The apatinib inhibits breast cancer cell line MDA-MB-231 in vitro by inducing apoptosis, cell cycle arrest, and regulating nuclear factor-κB (NF-κB) and mitogen-activated protein kinase (MAPK) signaling pathways.

机构信息

Department of Biochemistry and Clinical Laboratories, Faculty of Medicine, Tabriz University of Medical Sciences, Tabriz, Iran.

Student Research Committee, Tabriz University of Medical Sciences, Tabriz, Iran.

出版信息

Breast Cancer. 2020 Jul;27(4):613-620. doi: 10.1007/s12282-020-01055-6. Epub 2020 Feb 5.

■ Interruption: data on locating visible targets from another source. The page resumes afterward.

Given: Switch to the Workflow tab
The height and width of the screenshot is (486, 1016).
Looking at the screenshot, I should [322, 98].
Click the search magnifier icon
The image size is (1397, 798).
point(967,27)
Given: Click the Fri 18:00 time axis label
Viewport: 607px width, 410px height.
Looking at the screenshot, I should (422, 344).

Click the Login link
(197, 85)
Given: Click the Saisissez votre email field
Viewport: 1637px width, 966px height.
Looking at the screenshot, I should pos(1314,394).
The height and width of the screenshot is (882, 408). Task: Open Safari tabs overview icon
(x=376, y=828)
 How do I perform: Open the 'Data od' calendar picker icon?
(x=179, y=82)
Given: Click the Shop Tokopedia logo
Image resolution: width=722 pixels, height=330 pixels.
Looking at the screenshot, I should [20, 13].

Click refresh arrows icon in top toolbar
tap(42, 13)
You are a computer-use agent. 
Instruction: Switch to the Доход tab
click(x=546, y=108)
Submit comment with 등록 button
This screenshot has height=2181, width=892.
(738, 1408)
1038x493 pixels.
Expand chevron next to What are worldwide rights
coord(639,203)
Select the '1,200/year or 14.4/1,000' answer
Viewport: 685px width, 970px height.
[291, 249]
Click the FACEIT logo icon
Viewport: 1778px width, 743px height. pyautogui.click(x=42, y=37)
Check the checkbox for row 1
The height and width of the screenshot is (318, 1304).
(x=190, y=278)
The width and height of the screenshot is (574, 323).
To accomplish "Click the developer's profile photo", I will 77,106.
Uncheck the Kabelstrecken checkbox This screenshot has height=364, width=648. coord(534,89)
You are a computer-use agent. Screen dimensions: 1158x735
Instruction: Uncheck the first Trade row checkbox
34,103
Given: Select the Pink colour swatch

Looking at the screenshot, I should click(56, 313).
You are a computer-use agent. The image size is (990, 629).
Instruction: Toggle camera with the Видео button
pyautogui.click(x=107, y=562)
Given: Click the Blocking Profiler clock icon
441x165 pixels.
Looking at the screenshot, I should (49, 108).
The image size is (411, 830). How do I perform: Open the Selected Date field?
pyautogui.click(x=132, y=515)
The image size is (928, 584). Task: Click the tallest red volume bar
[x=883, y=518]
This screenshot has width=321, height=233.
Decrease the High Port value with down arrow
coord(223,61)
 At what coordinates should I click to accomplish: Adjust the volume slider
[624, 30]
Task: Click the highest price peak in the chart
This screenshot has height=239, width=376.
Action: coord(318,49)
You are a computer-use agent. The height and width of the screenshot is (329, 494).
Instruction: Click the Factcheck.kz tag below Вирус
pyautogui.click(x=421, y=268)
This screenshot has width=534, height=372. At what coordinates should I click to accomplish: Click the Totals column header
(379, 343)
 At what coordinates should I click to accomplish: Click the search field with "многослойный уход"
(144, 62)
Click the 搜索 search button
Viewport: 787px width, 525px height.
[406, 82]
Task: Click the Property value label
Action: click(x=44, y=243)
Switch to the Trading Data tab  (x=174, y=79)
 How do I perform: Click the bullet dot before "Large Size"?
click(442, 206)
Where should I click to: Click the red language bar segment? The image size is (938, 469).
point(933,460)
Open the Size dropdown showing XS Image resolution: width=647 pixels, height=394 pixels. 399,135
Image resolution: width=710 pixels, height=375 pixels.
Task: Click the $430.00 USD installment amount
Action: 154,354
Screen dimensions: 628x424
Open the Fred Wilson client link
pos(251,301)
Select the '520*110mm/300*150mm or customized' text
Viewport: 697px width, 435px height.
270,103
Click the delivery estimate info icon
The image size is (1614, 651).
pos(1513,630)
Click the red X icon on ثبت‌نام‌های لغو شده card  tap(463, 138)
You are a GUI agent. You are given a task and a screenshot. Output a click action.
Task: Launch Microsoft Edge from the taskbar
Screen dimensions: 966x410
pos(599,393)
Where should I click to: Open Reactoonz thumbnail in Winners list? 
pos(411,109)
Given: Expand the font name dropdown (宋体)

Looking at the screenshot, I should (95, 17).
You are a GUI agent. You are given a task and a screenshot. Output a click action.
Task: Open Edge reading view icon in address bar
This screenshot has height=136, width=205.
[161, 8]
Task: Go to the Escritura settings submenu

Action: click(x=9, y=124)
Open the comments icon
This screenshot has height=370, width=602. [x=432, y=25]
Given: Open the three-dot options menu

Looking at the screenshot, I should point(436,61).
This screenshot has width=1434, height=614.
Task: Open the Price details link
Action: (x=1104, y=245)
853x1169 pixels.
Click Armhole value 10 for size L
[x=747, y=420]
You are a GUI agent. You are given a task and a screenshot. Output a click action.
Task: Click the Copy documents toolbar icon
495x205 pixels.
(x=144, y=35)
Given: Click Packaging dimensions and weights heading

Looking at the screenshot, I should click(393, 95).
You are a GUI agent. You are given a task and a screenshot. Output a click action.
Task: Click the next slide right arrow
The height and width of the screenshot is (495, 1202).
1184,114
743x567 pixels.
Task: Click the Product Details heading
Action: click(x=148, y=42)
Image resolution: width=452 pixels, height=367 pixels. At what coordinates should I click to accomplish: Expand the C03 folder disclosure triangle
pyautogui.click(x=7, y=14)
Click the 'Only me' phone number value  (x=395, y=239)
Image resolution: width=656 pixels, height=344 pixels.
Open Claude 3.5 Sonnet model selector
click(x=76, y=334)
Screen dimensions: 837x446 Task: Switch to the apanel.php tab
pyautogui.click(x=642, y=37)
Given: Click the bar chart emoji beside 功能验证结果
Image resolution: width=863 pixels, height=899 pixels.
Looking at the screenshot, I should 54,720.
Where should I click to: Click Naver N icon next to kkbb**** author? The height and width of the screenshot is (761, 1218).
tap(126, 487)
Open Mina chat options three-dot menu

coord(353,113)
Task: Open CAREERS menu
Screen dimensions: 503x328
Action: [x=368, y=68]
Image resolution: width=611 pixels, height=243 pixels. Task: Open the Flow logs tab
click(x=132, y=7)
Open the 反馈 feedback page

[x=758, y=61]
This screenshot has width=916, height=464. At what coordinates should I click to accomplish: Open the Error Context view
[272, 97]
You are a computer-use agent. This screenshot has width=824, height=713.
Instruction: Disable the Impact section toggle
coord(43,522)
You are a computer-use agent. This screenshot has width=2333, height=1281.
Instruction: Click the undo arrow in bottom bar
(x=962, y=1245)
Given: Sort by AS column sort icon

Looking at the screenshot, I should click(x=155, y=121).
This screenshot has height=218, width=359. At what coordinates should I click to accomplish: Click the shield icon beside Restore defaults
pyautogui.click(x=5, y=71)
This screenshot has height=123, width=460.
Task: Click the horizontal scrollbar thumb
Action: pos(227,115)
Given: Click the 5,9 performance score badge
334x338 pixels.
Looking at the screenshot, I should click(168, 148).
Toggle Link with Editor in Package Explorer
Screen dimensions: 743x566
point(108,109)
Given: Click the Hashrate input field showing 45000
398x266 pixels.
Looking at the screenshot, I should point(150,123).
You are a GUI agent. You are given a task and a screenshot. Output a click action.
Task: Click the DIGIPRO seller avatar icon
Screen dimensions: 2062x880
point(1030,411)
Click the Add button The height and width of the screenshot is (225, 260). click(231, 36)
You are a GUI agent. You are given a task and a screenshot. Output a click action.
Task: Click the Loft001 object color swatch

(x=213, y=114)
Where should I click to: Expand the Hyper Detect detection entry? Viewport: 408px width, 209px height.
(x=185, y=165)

DOI:10.1007/s12282-020-01055-6
PMID:32026267
Abstract

BACKGROUND AND PURPOSE

Breast cancer is one of the most common cancers and leading causes of death in the women worldwide. The evidence shows efficacy of apatinib against breast cancer. Accordingly, the present study was conducted to investigate the effect of apatinib on apoptosis, cell cycle, and Mitogen‑Activated Protein Kinase (MAPK) and nuclear factor-κB (NF-κB) signaling pathways in the breast cancer MDA-MB-231 cell line.

METHODS

The effects of apatinib on viability, morphology, tumor spheroid, cell cycle, migration, invasion, and apoptosis of MDA-MB-231 breast cancer cells were evaluated in vitro. In addition, expression of proteins involved in NF-κB and MAPK signaling pathways was evaluated using the western blotting analysis.

RESULTS

Apatinib decreased viability, tumor spheroid, migration, and invasion of MDA-MB-231 cells. Furthermore, apatinib altered morphology and regulated cell cycle which followed by apoptosis induction in MDA-MB-231 cells. Apatinib decreased expression of p-p65 and p65 proteins in NF-κB signaling pathways and increased expression of p38, p-p38, JNK, and p-JNK in MAPK signaling pathways.

CONCLUSION

The results suggested that apatinib can inhibit proliferation, migration and invasion of breast cancer cell line MDA-MB-231 through inducing apoptosis, cell cycle arrest, and regulating NF-κB and MAPK signaling pathways.

摘要

背景与目的

乳腺癌是全球女性最常见的癌症之一,也是导致死亡的主要原因之一。有证据表明阿帕替尼对乳腺癌有效。因此,本研究旨在探讨阿帕替尼对乳腺癌 MDA-MB-231 细胞系凋亡、细胞周期、丝裂原活化蛋白激酶(MAPK)和核因子-κB(NF-κB)信号通路的影响。

方法

在体外评估阿帕替尼对 MDA-MB-231 乳腺癌细胞活力、形态、肿瘤球体、细胞周期、迁移、侵袭和凋亡的影响。此外,采用 Western blot 分析评估参与 NF-κB 和 MAPK 信号通路的蛋白表达。

结果

阿帕替尼降低了 MDA-MB-231 细胞的活力、肿瘤球体、迁移和侵袭。此外,阿帕替尼改变了 MDA-MB-231 细胞的形态并调节细胞周期,随后诱导细胞凋亡。阿帕替尼降低了 NF-κB 信号通路中 p-p65 和 p65 蛋白的表达,增加了 MAPK 信号通路中 p38、p-p38、JNK 和 p-JNK 的表达。

结论

研究结果表明,阿帕替尼可通过诱导细胞凋亡、细胞周期阻滞以及调节 NF-κB 和 MAPK 信号通路来抑制乳腺癌 MDA-MB-231 细胞系的增殖、迁移和侵袭。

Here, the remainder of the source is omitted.